La parte inquietante della personalità di Morisi è la banalità – quindi la verità – che in certi momenti, in certe occasioni, si intuisce: «Poi che sia giusto o sbagliato da un punto di vista etico è un altro discorso», dice ogni volta che la discussione si sposta dal cielo stellato sopra di lui alla legge morale dentro di lui. Ma non è che per questa persona è solo un lavoro, viene da chiedersi. Sarà per questo che si arrabbia solo quando si insinua la scorrettezza deontologica, l’uso di bot e di altre eccellenze del made in Russia? In questi casi Morisi arriva addirittura a minacciare la querela, con la faccia e il tono di quello punto sul vivo: sono un professionista, io, «I’m good at my job», sottintende smorfioso come Olivia Pope in Scandal.

Ma che lavoro fa (faceva) Luca Morisi? Guia Soncini su Twitter scrisse che «Salvini sui social è la cosa più vicina che possa capitare oggi a vedere Maradona che palleggia», e però pure Maradona avrà avuto uno che a un certo punto gli ha dato un pallone e gli ha chiesto se gli andasse di giocare. Spingitori di cavalieri, diceva la Vulvia di Corrado Guzzanti: alla fine c’è sempre uno dietro che ti spinge a fare le cose che gli altri pensano avresti fatto comunque. Morisi magari è uno che ha soltanto spinto Salvini a essere se stesso, che non è certo poco quando “se stesso” vuol dire la meglio approssimata rappresentazione dell’elettorato: lo avessero detto a Renzi anni fa, quest’ultimo si sarebbe risparmiato gli anni di tu vuò fa’ l’americano e oggi sarebbe in testa ai sondaggi. E cos’è l’elettorato oggi? È una costante violazione della regola dietologica delle cinque P (pane-pasta-pizza-patate-pasticceria, una sola di queste p a pasto); è l’estetica del buongiornissimo e del caffèèèèè, è l’etica dei cani che sono sempre cagnolini, i gatti gattini, i bambini bimbi, i genitori le mamme e i papà; è l’ordine pubblico garantito dal braccio violento della legge che sbatte gli “spacciatori di morte” in gabbia e la chiave la butta sempre via; è la difesa che è così legittima che l’unica domanda che è lecito porre al ladro è do you feel lucky, punk con mano stretta attorno al calcio di una 44 magnum.

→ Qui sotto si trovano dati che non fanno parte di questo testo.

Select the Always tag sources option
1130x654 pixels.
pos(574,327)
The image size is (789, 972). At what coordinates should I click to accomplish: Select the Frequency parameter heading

Morisi sapeva tutto e quel che non sapeva già lo vedeva: «Non c’è algoritmo, non c’è automatismo: c’è tanta scuola, tanta attenzione e tanta tenacia nell’immergerci in quello che dice la Rete», così spiegava il metodo attraverso il quale da un livetweeting a contorno di chissà quale trasmissione su Rete4 riusciva a ricavare un post da più di 100mila interazioni pubblicato sulla pagina di Salvini. È il metodo che permette a Salvini di esserci attorno in ogni momento e in ogni luogo: al bar, sui mezzi pubblici, alla riunione di condominio, ai pranzi e alle cene in famiglia per le feste comandate.

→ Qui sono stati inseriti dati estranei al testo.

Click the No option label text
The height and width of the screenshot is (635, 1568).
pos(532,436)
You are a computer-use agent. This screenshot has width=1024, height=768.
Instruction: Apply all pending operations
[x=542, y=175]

Nessuna prescienza à la Minority Report, dunque, solo un banalissimo specchio: vogliono la merda e gli diamo la merda, come disse un leggendario dirigente Mediaset ai tempi della prima edizione del Grande Fratello. Ma per servire ogni giorno merda fumante nel piatto bisogna avere una perfetta conoscenza di ogni centimetro dell’apparato digerente: bisogna sapere che su Facebook nessuno ti sente urlare a meno che le urla non siano poi riprese dai talkshow del daytime e della prima serata, tocca sapere che certe citofonate vanno perse come lacrime nella pioggia senza le telecamere accese e i microfoni aperti. Bisogna sapere, inoltre, che oggi più che mai si ama e si odia per le stesse ragioni, che sono le ragioni spiegate in Private Parts: quello a cui Howard Stern piace lo ascolta in media per un’ora e venti minuti, quello che lo odia più o meno per due ore e mezza al giorno, entrambi voglio vedere cosa dirà dopo.

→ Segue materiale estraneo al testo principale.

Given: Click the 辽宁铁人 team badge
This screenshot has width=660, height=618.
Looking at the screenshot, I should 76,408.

Bisogna sapere, infine, che aveva ragione David Foster Wallace quando diceva che l’ironia stava diventando distacco: Salvini che in diretta da Giletti inforna una pizza «col wurstel» fa ridere tutti, e questo è un problema. Interazioni non olet, uno che ha pubblicato post che ritraevano un ministro dell’Interno elmetto in testa e mitragliatrice in pugno lo sa. Luca Morisi non è più il «responsabile della comunicazione e social media strategist di Matteo Salvini e dei correlati canali di comunicazione legati al suo ruolo di leader della Lega». Non sarà mai dimenticato, però e purtroppo: il 24 settembre, alle 20:43, il segretario del Pd Enrico Letta pubblica su Twitter la foto di una bottiglia di spuma (una bevanda gasata molto amata in Toscana) con accanto un bicchiere appena riempito. «E a Montevarchi un tuffo nella giovinezza…”la #spuma da cento”», si legge.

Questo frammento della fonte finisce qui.